Les vins pétillants 100% belges ont la cote avant le réveillon de Nouvel An: comment expliquer ce succès?

Qui dit Nouvel An, dit souvent "bulles". Et la Belgique est loin d'être en reste, en la matière. Nos vins effervescents ne peuvent pas officiellement porter le nom "champagne", mais ils en ont les qualités. Et ont, d'ailleurs de plus en plus de succès. La production belge est loin d’être confidentielle: le million de bouteilles produites pourrait être atteint en 2020. Les pétillants belges trouvent place de plus en plus importante sur les tables des fêtes. Comment expliquer ce succès ? Quels sont leurs atouts ?

125.000 pieds de vigne à Quevy. Leur terroir, c’est le Hainaut, à moins de 200 km de la capitale du champagne. Une appellation qui est ici interdite.

"On ne pourra jamais l’appeler champagne mais si au niveau de la qualité de grands sommeliers trouvent, qu’en Belgique, on arrive à faire des produits tout à fait comparable et même parfois supérieurs. On l’appelle ainsi 'bulles belges' ou méthode traditionnelle", explique Huber Ewbank De Wespin, le gestionnaire du Domaine du Chant d’Eole à Quevy.


"C’est un produit belge donc ça ne vaut rien" 

Dans sa cave, le trésor. 80 à 100.000 bouteilles sont produites par an. Pour une demande de 150.000. La demande a quadruplé en quatre ans. Les bulles font carton plein.

Le pionnier est à Haulchin (Estinnes) avec 300.000 pieds, en pleine taille. Pour le vigneron Raymond Leroy, le succès est aussi lié à la fierté. "Quand j’ai créé le vignoble avec mes associés, je croyais que le Belge allait se dire ‘C’est un produit belge donc ça ne vaut rien mais c’est tout à faire l’inverse. En réalité, le Belge est plus chauvin qu’on ne le croit", indique-t-il.

Le vin pétillant belge est tendance: 630.000 bouteilles ont été produites en 2015 contre 800.000 cette année. On en attend plus un million dans un an ou deux ans.


"Une bulle incroyable"

Une autre maison, le vignoble des Agaises, fonctionne sur commandes un an à l’avance. Les ruptures de stocks sont permanentes. Même les Français sont séduits.

"Il y a une réelle évolution. Il y a de la finesse, de la légèreté. Pour Ruffus, il y a une bulle incroyable", indique Jean-Marc Marbaise, le gestionnaire d’une propriété viticole en France .

Les domaines grandissent.
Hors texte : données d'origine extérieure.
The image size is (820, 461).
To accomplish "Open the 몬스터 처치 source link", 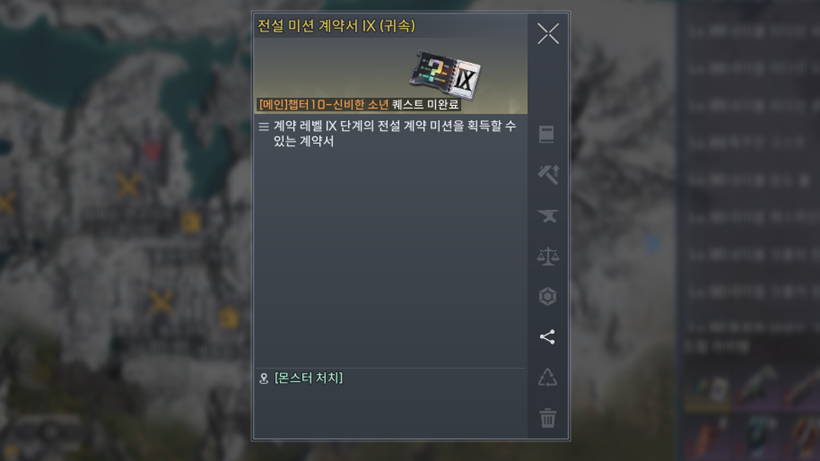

De nouvelles étiquettes apparaissent. Avec peu de place pour l’exportation.

"Je crois que de plus en plus, le Belge connaît la "bulle belge" et l’apprécie. Nous ne sommes qu’au début", assure Raymond Leroy

Aujourd’hui, deux bouteilles de vin belge sur trois sont effervescentes. Des séries d’exception rencontrent un public en attente.  Des bulles belges trouvent leur place sur des tables étoilées.